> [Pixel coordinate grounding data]
━━━━
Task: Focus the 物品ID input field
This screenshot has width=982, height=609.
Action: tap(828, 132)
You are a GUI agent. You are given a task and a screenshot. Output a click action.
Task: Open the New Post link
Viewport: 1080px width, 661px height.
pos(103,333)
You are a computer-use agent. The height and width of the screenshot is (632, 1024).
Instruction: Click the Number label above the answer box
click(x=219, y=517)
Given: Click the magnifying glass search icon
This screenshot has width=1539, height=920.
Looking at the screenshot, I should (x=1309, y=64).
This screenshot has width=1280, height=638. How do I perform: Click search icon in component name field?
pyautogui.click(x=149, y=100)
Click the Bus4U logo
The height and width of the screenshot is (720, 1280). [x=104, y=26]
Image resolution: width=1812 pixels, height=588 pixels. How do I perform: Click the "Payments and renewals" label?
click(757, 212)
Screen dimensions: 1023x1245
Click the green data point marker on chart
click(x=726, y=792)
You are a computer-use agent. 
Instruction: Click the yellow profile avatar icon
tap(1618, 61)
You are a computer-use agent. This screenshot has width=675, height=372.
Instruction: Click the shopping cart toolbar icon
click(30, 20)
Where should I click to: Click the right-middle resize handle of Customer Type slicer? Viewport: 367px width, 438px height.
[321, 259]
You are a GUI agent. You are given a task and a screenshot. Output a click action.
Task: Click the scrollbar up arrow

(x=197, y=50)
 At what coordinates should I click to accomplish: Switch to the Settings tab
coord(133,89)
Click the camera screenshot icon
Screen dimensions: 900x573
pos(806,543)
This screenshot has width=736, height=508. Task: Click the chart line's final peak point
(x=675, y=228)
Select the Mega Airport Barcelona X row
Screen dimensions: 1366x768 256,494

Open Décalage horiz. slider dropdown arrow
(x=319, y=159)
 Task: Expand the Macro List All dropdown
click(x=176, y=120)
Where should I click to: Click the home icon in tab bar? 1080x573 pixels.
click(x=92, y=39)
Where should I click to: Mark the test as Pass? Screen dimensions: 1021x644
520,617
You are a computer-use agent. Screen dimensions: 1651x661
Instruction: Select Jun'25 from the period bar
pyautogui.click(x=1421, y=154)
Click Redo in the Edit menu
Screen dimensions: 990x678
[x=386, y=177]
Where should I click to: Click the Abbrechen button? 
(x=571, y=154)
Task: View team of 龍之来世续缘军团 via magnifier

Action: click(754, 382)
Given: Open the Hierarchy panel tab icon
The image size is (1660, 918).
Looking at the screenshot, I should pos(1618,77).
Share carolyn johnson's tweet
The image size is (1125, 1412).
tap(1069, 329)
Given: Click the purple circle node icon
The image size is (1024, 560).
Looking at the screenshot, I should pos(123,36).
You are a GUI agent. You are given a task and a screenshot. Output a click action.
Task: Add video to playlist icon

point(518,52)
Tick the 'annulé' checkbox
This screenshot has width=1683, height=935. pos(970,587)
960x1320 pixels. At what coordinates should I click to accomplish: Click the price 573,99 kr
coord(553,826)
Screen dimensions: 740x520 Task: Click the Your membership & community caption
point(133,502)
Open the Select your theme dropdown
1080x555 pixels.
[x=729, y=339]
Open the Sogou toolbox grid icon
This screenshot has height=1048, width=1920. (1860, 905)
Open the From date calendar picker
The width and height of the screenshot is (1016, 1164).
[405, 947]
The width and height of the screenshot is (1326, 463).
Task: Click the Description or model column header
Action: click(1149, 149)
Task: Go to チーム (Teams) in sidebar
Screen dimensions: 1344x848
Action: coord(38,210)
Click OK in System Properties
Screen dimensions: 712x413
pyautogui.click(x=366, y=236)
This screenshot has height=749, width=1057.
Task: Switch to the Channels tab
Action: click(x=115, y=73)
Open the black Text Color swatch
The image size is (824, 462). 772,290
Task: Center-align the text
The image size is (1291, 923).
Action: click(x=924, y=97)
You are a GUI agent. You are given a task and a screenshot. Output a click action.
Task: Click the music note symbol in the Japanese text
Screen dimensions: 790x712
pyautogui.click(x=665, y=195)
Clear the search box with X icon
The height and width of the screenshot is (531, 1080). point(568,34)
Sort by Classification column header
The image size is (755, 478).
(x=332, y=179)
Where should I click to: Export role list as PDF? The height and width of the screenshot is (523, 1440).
━━━━
> [Problem statement] Copy the records above, keeping each line identical.

> [Answer box]
Task: Focus the 物品ID input field
This screenshot has width=982, height=609.
Action: tap(828, 132)
You are a GUI agent. You are given a task and a screenshot. Output a click action.
Task: Open the New Post link
Viewport: 1080px width, 661px height.
pos(103,333)
You are a computer-use agent. The height and width of the screenshot is (632, 1024).
Instruction: Click the Number label above the answer box
click(x=219, y=517)
Given: Click the magnifying glass search icon
This screenshot has width=1539, height=920.
Looking at the screenshot, I should (x=1309, y=64).
This screenshot has width=1280, height=638. How do I perform: Click search icon in component name field?
pyautogui.click(x=149, y=100)
Click the Bus4U logo
The height and width of the screenshot is (720, 1280). [x=104, y=26]
Image resolution: width=1812 pixels, height=588 pixels. How do I perform: Click the "Payments and renewals" label?
click(757, 212)
Screen dimensions: 1023x1245
Click the green data point marker on chart
click(x=726, y=792)
You are a computer-use agent. 
Instruction: Click the yellow profile avatar icon
tap(1618, 61)
You are a computer-use agent. This screenshot has width=675, height=372.
Instruction: Click the shopping cart toolbar icon
click(30, 20)
Where should I click to: Click the right-middle resize handle of Customer Type slicer? Viewport: 367px width, 438px height.
[321, 259]
You are a GUI agent. You are given a task and a screenshot. Output a click action.
Task: Click the scrollbar up arrow

(x=197, y=50)
 At what coordinates should I click to accomplish: Switch to the Settings tab
coord(133,89)
Click the camera screenshot icon
Screen dimensions: 900x573
pos(806,543)
This screenshot has width=736, height=508. Task: Click the chart line's final peak point
(x=675, y=228)
Select the Mega Airport Barcelona X row
Screen dimensions: 1366x768 256,494

Open Décalage horiz. slider dropdown arrow
(x=319, y=159)
 Task: Expand the Macro List All dropdown
click(x=176, y=120)
Where should I click to: Click the home icon in tab bar? 1080x573 pixels.
click(x=92, y=39)
Where should I click to: Mark the test as Pass? Screen dimensions: 1021x644
520,617
You are a computer-use agent. Screen dimensions: 1651x661
Instruction: Select Jun'25 from the period bar
pyautogui.click(x=1421, y=154)
Click Redo in the Edit menu
Screen dimensions: 990x678
[x=386, y=177]
Where should I click to: Click the Abbrechen button? 
(x=571, y=154)
Task: View team of 龍之来世续缘军团 via magnifier

Action: click(754, 382)
Given: Open the Hierarchy panel tab icon
The image size is (1660, 918).
Looking at the screenshot, I should pos(1618,77).
Share carolyn johnson's tweet
The image size is (1125, 1412).
tap(1069, 329)
Given: Click the purple circle node icon
The image size is (1024, 560).
Looking at the screenshot, I should pos(123,36).
You are a GUI agent. You are given a task and a screenshot. Output a click action.
Task: Add video to playlist icon

point(518,52)
Tick the 'annulé' checkbox
This screenshot has width=1683, height=935. pos(970,587)
960x1320 pixels. At what coordinates should I click to accomplish: Click the price 573,99 kr
coord(553,826)
Screen dimensions: 740x520 Task: Click the Your membership & community caption
point(133,502)
Open the Select your theme dropdown
1080x555 pixels.
[x=729, y=339]
Open the Sogou toolbox grid icon
This screenshot has height=1048, width=1920. (1860, 905)
Open the From date calendar picker
The width and height of the screenshot is (1016, 1164).
[405, 947]
The width and height of the screenshot is (1326, 463).
Task: Click the Description or model column header
Action: click(1149, 149)
Task: Go to チーム (Teams) in sidebar
Screen dimensions: 1344x848
Action: coord(38,210)
Click OK in System Properties
Screen dimensions: 712x413
pyautogui.click(x=366, y=236)
This screenshot has height=749, width=1057.
Task: Switch to the Channels tab
Action: click(x=115, y=73)
Open the black Text Color swatch
The image size is (824, 462). 772,290
Task: Center-align the text
The image size is (1291, 923).
Action: click(x=924, y=97)
You are a GUI agent. You are given a task and a screenshot. Output a click action.
Task: Click the music note symbol in the Japanese text
Screen dimensions: 790x712
pyautogui.click(x=665, y=195)
Clear the search box with X icon
The height and width of the screenshot is (531, 1080). point(568,34)
Sort by Classification column header
The image size is (755, 478).
(x=332, y=179)
Where should I click to: Export role list as PDF? The height and width of the screenshot is (523, 1440).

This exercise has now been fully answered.